É importante também perceber que o Governo e demais intelligentsia argumentam com falsidades a decisão de manter todas as escolas abertas. Afirmam que não há transmissão nas escolas, mas ao mesmo tempo assumem que não se sabe a origem de 87% dos contágios e o ministério da educação não publica os dados de infeções nas escolas. Ao contrário de Portugal, a maioria dos países europeus fechou as escolas, primeiro porque os dados mostram que transmissão ocorre nas escolas em idades mais avançadas e segundo porque ter as escolas abertas obriga a uma movimentação de grande parte da sociedade que mais transmite o vírus. Mas a arrogância algo provinciana do Governo e defensores é ter fé que a natureza e sociedade se comportarão de maneira diferente em Portugal.

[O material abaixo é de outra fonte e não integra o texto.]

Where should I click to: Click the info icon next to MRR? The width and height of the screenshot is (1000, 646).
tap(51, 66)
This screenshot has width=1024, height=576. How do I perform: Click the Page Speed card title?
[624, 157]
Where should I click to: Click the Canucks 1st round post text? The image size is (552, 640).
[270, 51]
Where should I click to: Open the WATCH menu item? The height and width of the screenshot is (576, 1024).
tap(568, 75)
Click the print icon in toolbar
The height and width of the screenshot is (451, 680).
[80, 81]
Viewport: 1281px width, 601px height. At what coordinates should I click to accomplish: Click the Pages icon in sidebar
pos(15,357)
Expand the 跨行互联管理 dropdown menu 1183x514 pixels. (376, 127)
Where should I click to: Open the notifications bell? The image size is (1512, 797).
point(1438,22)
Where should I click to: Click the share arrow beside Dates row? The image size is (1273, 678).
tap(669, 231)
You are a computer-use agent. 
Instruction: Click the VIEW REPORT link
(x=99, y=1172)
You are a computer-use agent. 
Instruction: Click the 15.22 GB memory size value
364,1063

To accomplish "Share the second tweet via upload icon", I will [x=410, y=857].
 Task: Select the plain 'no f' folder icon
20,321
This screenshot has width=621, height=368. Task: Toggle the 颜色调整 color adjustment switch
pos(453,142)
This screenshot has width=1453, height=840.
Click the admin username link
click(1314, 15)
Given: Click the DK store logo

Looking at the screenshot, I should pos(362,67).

Naturalmente que passar as aulas para um regime online tem custos. Mas o custo de as manter abertas não é só um inaceitável número de mortes. Há também um impacto na própria economia por termos agora em mãos uma situação de rotura que só tornará ainda pior todas as desigualdades que os proponentes de se manterem as escolas abertas queriam evitar. É importante dizer-se que o Ministério da Educação teve a primavera, verão e grande parte do outono para preparar o sistema educacional Português para esta vaga de inverno que se sabia que viria. Deveria ter identificado as formas de minimizar as desigualdades inerentes ao ensino online, nomeadamente providenciando recursos informáticos a quem precisa, treinando o corpo docente, ou mesmo estabelecendo regimes heterogéneos de aprendizagem (alguns na escola, outros em casa). Esta falta de flexibilidade e incompetência é agora ofuscada por um posicionamento de superioridade ideológica em relação a outros países que fecharam as escolas. Mas não há nenhuma razão para que o ensino online não tenha sido melhorado para colmatar muitos dos problemas observados no primeiro confinamento geral.
No final das contas, a não integração do conhecimento científico na governação e discussão pública sai caro demais. É um posicionamento anticientífico não assumido. Em última análise e na prática, não acatar as recomendações científicas (como fechar as escolas a partir dos 12 anos) não é diferente de recomendar injeções de lixívia, homeopatia, ou mesmo ser anti vacina. Só que o Governo português nem com um dos resultados piores da Europa recebe dos média a crítica que compete a um quarto poder; antes pelo contrário, a intelligentsia aprova. A pandemia demonstra mais uma vez que se pode ignorar, mas não fugir da realidade − e quanto mais se ignora, menos se consegue fugir.